Depremin ve siyasetin gölgesinde kültür-sanat politikalarını konuşmanın kolay olmayacağını tahmin ediyordum. Toplantıda oturum yöneticisi olmak işi daha da zorlaştırabilirdi. Kamudan, üniversitelerden, sivil toplum kuruluşlarından, özel sektörden farklı düşüncelere sahip çok sayıda kültür insanının uyum içinde kültür konusunda ortak kanaate varmalarını beklemek fazla iyimserlik olacaktı. Fakat korktuğum gibi olmadı.

Birinci toplantıdan kalma bazı simalarla bir aşinalık oluşmuştu. Toplantıya yeni ve farklı simalar katılmıştı. Açılış konuşmasında deprem gerçeğinden söz ederek bunun kültür ve sanatla ilişkisini nasıl kuracağımızı sordum. İçlerinde mimarların da bulunduğu konuşmacılar, uzun yıllara dayanan her alanda ihmalkârlığımızın acı bedelini ödediğimize vurgu yaptılar. Konuşan herkes artık sözden daha çok iş yapmamız gerektiğini, bu vurdumduymazlığa bir son vermenin zamanının geldiğini ifade ettiler.  İstanbul’u düşününce ihmalimiz o kadar büyük ki nereden başlayacağız, sorusu beni ürküttü.

Kısa bir iki deprem atfından sonra kültür ve sanat gündemini konuşuruz dedim ama bir oturum boyunca “depremsiz” konuşmayı beceremedik. Deprem herkesi derinden sarsmıştı. İkinci korkumun hiç geçekleşmemesi beni çok sevindirdi. Seçim ve siyaset gündeminin konuşmaların sağlıklı sürmesini engelleyebileceğini düşünmüştüm, yanılmışım. Hiç kimse “sıcak” siyasetin kenarından bile geçmedi. Büyük bir olgunlukla kültür ve sanat alanında yapılması gerekenlere odaklanıldı.
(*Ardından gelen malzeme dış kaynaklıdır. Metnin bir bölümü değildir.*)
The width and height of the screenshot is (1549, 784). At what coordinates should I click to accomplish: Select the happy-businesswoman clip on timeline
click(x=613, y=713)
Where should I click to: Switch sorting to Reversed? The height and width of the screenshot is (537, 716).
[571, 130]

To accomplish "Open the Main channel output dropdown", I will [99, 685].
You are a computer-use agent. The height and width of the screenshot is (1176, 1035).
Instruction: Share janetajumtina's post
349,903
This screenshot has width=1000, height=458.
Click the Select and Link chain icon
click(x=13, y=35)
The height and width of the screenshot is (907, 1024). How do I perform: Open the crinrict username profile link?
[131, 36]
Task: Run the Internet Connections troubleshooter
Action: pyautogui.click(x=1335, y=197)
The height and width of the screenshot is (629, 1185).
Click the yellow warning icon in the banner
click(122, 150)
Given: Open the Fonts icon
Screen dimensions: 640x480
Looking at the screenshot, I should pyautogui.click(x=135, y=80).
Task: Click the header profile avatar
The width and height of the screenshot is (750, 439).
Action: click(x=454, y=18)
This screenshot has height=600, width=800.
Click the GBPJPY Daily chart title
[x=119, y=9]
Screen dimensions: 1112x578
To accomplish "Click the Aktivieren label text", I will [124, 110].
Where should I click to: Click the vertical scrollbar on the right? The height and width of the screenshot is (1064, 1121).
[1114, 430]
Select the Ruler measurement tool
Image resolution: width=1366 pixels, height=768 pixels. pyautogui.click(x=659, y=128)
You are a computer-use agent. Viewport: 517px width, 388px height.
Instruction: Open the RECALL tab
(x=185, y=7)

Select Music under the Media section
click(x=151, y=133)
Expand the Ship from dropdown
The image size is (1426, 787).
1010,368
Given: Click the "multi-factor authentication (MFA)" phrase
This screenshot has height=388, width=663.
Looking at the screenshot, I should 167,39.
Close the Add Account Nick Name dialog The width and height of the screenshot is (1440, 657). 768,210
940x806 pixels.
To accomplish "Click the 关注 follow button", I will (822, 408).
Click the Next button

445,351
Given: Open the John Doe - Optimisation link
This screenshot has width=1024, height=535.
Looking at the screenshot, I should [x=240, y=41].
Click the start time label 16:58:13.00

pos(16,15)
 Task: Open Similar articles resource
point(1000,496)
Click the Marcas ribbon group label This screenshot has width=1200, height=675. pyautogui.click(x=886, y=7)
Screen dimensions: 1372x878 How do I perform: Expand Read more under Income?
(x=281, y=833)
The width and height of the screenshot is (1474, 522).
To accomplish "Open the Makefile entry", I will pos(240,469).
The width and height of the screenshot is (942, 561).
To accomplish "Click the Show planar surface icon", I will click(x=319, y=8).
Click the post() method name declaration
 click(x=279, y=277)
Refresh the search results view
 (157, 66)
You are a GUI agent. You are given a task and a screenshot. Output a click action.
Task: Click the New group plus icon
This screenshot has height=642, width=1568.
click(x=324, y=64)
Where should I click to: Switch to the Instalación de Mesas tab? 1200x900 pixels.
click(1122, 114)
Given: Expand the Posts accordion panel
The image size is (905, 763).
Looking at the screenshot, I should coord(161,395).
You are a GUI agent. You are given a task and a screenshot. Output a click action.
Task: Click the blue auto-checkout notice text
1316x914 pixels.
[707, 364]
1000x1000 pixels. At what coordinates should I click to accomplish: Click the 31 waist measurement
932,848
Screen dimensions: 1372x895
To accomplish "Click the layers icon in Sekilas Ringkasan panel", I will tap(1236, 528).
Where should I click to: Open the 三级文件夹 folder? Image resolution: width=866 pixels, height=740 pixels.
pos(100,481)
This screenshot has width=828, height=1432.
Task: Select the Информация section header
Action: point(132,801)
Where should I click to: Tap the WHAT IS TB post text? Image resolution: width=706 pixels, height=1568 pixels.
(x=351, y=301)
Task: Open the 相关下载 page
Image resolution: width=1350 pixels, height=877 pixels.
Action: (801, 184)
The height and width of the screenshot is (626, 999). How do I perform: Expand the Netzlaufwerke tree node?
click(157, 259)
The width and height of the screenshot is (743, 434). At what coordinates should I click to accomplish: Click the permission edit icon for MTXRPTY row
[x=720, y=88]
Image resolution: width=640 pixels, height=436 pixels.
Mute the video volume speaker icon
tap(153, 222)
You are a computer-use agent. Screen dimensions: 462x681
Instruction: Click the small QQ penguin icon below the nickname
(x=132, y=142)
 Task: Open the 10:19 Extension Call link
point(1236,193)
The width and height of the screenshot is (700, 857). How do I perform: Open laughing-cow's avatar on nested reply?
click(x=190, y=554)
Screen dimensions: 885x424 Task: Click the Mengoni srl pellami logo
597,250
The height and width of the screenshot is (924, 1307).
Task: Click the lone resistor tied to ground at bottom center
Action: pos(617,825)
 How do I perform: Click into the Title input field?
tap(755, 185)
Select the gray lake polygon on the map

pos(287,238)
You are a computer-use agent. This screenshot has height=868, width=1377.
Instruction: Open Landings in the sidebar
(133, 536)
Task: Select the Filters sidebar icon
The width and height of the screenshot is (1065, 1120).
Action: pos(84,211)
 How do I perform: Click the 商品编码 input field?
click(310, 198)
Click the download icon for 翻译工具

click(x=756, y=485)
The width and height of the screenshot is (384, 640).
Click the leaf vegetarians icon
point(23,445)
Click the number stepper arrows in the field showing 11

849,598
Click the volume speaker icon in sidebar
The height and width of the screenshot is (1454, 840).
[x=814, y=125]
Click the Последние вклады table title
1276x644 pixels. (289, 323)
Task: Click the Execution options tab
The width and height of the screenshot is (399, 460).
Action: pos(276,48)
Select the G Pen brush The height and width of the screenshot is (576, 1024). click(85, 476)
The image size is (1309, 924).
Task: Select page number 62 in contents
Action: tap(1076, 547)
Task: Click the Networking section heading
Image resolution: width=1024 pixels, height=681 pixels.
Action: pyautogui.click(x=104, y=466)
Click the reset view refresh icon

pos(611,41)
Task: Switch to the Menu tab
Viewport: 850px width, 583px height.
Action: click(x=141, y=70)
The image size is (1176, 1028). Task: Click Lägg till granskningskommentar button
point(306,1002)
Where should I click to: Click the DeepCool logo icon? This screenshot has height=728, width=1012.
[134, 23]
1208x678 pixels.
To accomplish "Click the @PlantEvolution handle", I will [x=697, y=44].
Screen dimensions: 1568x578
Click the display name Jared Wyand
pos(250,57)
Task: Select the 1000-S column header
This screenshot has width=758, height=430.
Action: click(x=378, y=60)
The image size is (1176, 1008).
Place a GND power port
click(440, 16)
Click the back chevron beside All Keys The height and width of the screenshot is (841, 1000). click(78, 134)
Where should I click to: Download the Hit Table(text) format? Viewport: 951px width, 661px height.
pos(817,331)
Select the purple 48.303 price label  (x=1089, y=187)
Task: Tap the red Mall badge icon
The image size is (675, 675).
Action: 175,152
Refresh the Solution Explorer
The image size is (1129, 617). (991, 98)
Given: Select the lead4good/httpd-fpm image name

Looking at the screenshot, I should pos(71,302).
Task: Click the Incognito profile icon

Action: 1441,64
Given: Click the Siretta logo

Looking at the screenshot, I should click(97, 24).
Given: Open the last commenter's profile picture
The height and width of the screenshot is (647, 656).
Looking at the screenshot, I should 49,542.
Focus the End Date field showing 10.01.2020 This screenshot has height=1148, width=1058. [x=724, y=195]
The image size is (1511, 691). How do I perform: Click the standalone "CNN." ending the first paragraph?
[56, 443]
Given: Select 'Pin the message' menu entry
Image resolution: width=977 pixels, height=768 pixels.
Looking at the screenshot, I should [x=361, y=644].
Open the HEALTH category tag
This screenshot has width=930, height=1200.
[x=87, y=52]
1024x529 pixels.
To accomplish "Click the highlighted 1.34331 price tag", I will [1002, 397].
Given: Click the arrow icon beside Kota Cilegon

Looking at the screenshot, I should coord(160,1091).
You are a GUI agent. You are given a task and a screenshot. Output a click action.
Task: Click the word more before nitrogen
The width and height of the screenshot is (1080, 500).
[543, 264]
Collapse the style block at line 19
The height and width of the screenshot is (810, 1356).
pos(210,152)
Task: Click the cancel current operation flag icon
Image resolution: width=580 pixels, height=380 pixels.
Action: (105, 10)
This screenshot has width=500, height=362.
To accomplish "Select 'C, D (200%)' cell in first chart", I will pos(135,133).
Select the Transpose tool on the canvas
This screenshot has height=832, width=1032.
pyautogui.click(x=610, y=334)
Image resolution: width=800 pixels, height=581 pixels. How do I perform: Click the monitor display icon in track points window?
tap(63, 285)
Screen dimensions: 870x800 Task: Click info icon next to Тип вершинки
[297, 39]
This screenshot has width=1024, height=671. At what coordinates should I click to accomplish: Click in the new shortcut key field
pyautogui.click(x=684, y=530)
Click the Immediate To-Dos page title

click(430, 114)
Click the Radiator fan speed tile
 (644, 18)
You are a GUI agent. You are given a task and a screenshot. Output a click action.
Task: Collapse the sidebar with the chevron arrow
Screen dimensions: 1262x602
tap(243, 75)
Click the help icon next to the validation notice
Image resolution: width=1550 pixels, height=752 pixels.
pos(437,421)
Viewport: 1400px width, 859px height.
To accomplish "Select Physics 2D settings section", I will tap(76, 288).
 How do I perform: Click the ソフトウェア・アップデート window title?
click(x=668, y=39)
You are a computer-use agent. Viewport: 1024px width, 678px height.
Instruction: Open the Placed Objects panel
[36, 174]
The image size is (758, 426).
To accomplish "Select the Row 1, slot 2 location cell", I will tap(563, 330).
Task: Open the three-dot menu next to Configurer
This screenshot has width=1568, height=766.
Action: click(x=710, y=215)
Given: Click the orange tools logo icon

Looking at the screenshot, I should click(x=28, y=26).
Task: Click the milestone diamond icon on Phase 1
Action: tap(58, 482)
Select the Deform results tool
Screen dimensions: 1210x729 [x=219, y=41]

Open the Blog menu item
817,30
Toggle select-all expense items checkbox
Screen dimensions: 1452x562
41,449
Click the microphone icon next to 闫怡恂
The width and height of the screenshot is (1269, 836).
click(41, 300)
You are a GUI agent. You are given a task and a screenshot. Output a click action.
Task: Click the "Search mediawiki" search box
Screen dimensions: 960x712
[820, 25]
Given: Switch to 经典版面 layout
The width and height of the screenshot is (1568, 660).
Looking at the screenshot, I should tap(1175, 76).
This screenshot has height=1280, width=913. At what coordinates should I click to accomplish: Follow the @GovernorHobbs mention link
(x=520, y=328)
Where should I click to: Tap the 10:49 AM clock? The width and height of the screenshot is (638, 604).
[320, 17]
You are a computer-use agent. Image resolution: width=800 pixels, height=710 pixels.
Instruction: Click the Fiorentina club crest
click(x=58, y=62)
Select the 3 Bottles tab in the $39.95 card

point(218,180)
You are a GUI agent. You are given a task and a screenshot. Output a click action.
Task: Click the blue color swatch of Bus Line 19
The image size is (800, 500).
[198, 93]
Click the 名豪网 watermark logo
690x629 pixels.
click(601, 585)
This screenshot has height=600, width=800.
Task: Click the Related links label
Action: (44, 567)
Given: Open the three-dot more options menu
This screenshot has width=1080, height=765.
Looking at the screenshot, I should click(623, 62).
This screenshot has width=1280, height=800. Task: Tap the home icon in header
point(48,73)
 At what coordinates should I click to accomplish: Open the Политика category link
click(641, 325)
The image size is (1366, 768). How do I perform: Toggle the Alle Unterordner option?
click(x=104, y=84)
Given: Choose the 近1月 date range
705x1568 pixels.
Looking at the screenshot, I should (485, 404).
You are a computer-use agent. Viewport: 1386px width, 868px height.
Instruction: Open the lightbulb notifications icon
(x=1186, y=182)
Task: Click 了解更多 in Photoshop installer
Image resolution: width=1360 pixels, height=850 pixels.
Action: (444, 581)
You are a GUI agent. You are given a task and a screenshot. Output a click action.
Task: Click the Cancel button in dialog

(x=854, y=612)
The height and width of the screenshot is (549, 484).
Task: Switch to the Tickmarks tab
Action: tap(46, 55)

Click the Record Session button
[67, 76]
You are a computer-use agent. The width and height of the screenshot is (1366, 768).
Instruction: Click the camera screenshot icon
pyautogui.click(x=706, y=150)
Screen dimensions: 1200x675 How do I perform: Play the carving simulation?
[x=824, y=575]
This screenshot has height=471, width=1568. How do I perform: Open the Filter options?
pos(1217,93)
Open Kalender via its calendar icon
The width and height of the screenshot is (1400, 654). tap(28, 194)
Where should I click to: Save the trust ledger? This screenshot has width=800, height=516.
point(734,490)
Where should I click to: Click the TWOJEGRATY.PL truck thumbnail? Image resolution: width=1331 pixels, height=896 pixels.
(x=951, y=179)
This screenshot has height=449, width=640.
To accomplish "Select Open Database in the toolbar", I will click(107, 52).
Kültür ve sanatın her alanında büyük başarılar elde edildiğinin, bunun devam etmesi için yeni şeyler söylemek ve yapmak gerektiğinin altı çizildi. Özellikle bürokrasinin azaltılması, hukuk sisteminde yeniliklerin yapılması,  uluslararası etkinliklere daha fazla yer verilmesi, tarihi mirasın yanı sıra günümüz çağdaş kültür ve sanat etkinliklerinin de arttırılması gerektiği dikkat çeken başlıklardı. Yapılan etkinliklerin, kültür takvimi çerçevesinde düzenli devamlı yapılması önem arz ediyor. Bütün yapılanların daha fazla tanıtıma ihtiyacı var. Zaten her konuda en çok eksikliğini duyduğumuz konuların başında bu gelmiyor mu?